On two occasions I have been asked [by members of Parliament!], “Pray, Mr. Babbage, if you put into the machine wrong figures, will the right answers come out?” I am not able rightly to apprehend the kind of confusion of ideas that could provoke such a question. — Charles Babbage

And that set the tone for the general public’s experiences with computers for the rest of time.

Grease

Monday, September 13th, 2004

It concerns me that, given a clean mug, some instant hot chocolate powder and some boiled water, a thin layer of grease can form across the top of my mug. Have they found some way to dehydrate fat now?

Hypochondriac’s meme

Monday, September 13th, 2004

I have necrotizing fasciitis, apparently. What about you?.

Very, very special people

Saturday, September 11th, 2004

Have your say on the MMR vaccine

Proof, if proof be needed, that people who don’t know a goddamn thing about what they’re talking about shouldn’t be allowed to have an opinion on it.
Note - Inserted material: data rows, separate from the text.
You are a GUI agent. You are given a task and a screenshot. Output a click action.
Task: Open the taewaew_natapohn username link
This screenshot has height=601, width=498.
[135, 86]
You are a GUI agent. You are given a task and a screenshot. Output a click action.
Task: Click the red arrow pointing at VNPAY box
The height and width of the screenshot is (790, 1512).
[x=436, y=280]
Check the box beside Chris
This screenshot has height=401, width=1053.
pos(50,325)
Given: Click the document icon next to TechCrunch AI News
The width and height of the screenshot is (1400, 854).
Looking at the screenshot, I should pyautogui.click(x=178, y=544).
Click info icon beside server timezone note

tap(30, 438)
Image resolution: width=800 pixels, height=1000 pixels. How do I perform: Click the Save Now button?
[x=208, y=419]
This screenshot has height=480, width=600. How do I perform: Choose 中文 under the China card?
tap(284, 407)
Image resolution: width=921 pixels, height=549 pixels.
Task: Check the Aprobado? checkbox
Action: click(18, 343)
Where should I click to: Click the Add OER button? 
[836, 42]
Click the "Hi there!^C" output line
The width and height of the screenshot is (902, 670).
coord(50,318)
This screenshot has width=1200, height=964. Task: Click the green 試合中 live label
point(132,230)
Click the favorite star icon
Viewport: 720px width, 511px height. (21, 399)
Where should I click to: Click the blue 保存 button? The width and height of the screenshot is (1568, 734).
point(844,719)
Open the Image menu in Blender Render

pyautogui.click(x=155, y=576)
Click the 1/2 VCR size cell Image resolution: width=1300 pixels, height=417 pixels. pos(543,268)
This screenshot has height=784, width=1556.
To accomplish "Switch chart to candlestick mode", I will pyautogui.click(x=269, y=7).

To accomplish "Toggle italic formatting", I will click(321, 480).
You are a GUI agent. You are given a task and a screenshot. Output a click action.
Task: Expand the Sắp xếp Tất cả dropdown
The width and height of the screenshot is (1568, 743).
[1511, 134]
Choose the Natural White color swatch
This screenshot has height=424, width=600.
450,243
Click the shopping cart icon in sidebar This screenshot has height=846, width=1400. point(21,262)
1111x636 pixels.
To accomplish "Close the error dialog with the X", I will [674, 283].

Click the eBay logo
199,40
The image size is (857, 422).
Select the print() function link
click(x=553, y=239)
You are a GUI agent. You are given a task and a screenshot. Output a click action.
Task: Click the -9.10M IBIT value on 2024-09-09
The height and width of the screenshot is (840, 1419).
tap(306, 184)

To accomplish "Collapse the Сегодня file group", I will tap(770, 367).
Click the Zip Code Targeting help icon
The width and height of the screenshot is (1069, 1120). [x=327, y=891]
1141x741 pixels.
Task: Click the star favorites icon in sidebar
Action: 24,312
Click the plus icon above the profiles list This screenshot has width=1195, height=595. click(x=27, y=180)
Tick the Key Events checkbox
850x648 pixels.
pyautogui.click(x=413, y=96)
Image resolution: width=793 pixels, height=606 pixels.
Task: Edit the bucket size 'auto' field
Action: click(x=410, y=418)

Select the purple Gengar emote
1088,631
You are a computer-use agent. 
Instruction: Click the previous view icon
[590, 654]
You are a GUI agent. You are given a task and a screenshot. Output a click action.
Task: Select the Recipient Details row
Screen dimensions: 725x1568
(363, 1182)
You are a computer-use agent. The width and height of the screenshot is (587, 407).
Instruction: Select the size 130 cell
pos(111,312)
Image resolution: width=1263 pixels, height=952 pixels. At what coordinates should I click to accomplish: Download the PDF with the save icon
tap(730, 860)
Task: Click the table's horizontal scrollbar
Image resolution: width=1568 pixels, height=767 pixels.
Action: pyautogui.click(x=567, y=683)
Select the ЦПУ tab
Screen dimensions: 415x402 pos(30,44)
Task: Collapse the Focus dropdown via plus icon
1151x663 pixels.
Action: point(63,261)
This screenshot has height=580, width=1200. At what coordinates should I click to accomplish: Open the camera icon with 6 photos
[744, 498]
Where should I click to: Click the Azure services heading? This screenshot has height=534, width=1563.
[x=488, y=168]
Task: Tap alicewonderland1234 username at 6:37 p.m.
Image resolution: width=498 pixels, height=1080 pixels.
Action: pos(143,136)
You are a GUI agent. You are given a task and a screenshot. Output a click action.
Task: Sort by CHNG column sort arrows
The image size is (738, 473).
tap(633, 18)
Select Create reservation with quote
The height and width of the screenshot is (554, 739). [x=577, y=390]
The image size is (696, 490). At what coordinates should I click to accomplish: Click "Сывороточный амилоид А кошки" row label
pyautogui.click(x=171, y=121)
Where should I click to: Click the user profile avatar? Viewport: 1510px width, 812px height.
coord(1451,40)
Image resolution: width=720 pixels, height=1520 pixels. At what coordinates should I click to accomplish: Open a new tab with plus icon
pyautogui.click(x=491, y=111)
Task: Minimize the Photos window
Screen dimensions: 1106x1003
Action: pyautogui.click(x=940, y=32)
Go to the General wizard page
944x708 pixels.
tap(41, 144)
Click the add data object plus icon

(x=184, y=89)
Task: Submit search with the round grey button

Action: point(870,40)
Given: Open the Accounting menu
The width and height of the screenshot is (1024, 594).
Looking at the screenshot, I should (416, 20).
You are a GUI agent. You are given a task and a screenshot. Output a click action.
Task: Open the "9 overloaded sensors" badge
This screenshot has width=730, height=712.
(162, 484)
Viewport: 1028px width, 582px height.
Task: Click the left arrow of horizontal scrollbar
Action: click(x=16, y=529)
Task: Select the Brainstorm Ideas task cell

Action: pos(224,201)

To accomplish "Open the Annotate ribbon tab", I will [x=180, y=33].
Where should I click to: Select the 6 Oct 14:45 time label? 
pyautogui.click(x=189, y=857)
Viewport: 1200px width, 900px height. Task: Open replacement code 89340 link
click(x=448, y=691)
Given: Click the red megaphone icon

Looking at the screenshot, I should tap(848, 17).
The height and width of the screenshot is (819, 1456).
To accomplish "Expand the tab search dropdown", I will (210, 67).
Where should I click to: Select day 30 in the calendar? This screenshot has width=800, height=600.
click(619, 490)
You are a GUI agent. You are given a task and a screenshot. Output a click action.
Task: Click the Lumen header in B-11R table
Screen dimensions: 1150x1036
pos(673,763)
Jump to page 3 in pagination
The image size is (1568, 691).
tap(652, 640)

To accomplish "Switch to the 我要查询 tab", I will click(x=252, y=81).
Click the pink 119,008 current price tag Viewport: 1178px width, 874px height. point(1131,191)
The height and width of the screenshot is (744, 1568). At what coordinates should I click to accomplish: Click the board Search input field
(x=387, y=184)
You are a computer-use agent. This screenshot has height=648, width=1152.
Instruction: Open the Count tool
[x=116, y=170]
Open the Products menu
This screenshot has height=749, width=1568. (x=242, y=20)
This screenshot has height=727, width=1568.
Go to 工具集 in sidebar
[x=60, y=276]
I am a parent of two autistic children, one of them was diagnosed 4 years before having the MMR, the other has not had the MMR. I still have no doubt that my children were damaged by multiple vaccination.

Er…. what?

Just because no evidence supports a link between the MMR vaccine and autism does not mean a link does not exist.

I bet you think there are WMDs in Iraq, too, don’t you? Hey, just because we haven’t found them yet, doesn’t mean they’re not there.

Fortunately, it’s not all idiocy, though:

It amazes me how people who would never think of arguing with, say Stephen Hawking, about astrophysics, suddenly decide that they are better informed than the experts in the medical field after reading a few tabloid scare stories.”

Quite.

More Lomo

Friday, September 10th, 2004

I’ve been adding a few more bits and pieces to my lomohome. You might like to go and have a look.

I will pay £500

Wednesday, September 8th, 2004

some kind of gadget to compress time and make it 6pm now. Today is going so very slowly.